= The data =

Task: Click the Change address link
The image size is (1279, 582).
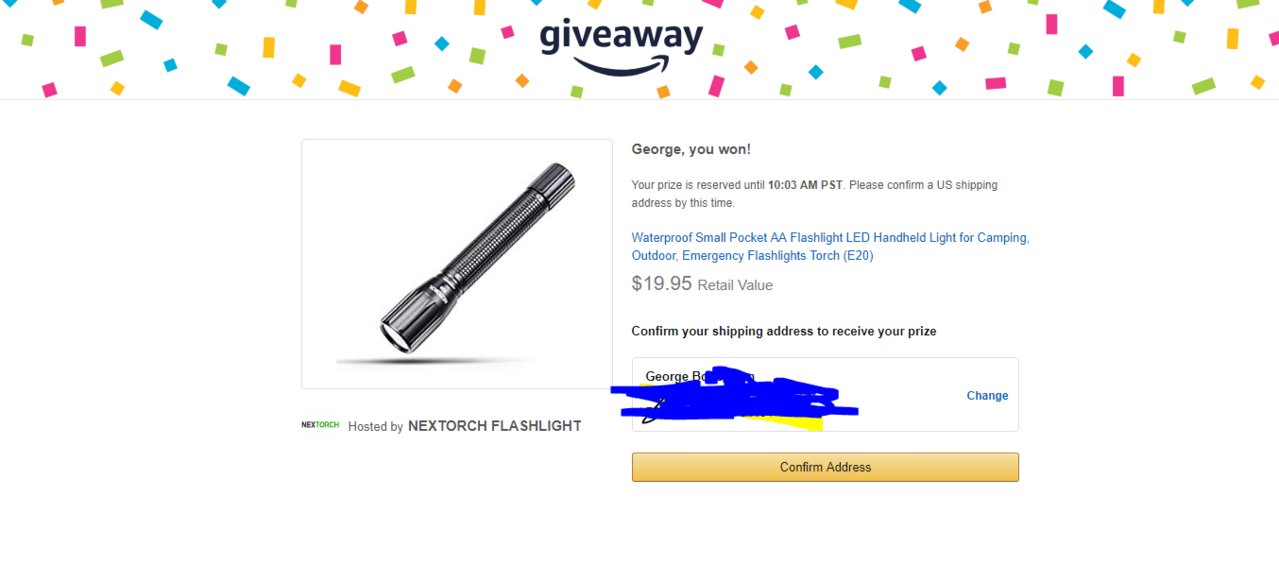Action: point(987,396)
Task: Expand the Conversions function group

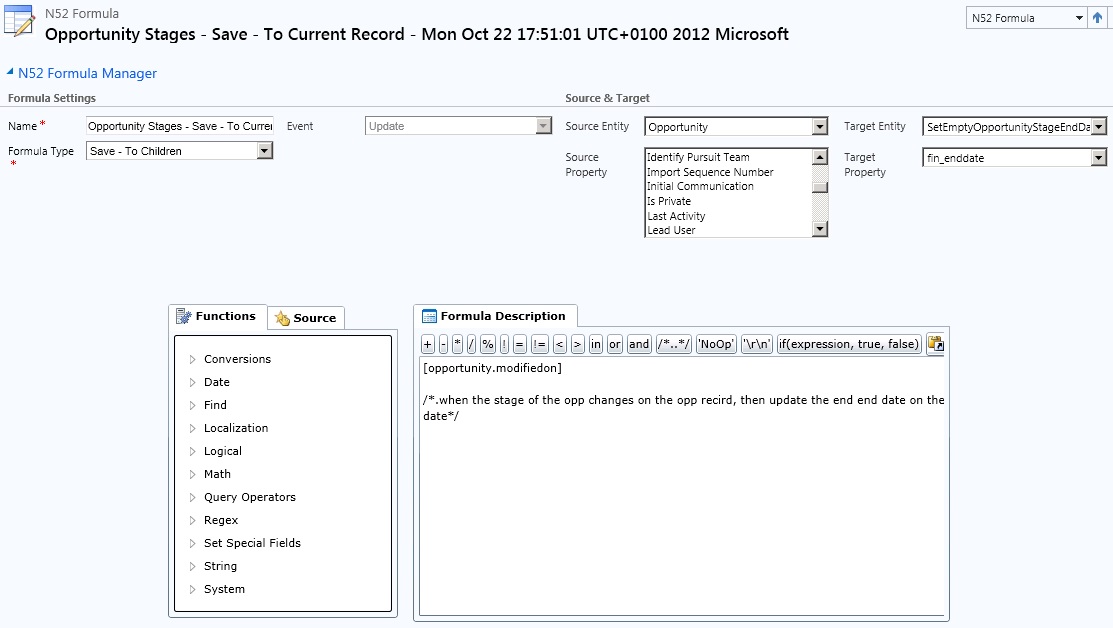Action: (193, 359)
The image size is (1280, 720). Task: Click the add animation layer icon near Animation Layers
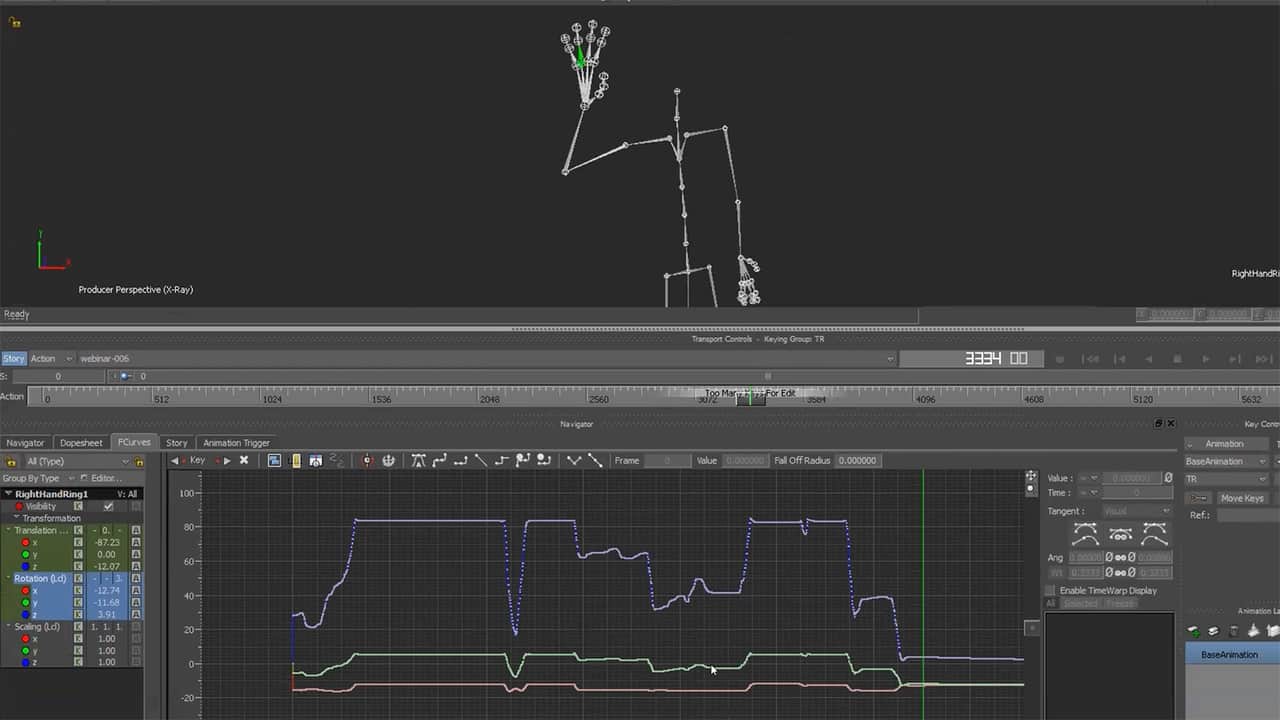pos(1193,631)
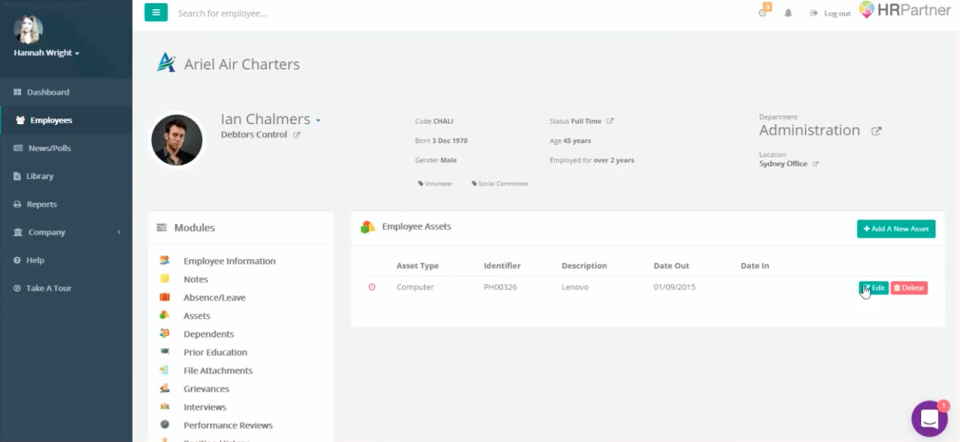This screenshot has width=960, height=442.
Task: Click red circle icon on Computer row
Action: click(x=372, y=288)
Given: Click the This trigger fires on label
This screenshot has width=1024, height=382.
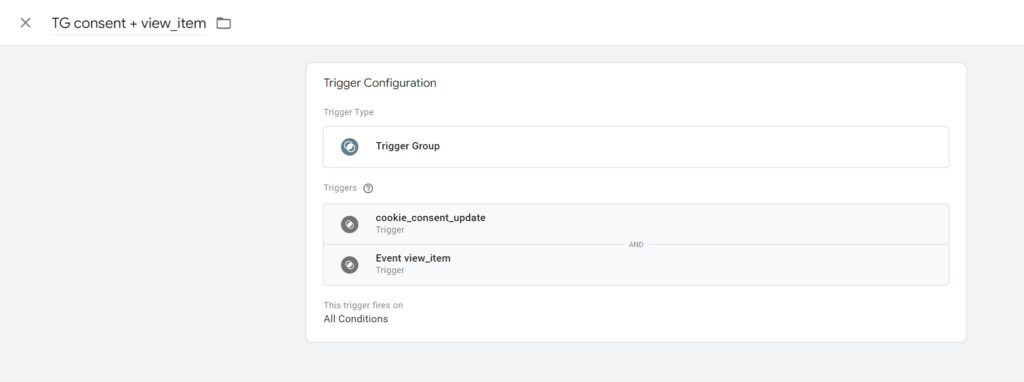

= What to do =
An exact repetition of the listing is needed, with the pictures dropped.

= Written solution =
Task: Click the Change address link
The image size is (1279, 582).
Action: point(987,396)
Task: Expand the Conversions function group

Action: (193, 359)
The image size is (1280, 720). Task: Click the add animation layer icon near Animation Layers
pos(1193,631)
This screenshot has width=960, height=442.
Task: Click red circle icon on Computer row
Action: click(x=372, y=288)
Given: Click the This trigger fires on label
This screenshot has width=1024, height=382.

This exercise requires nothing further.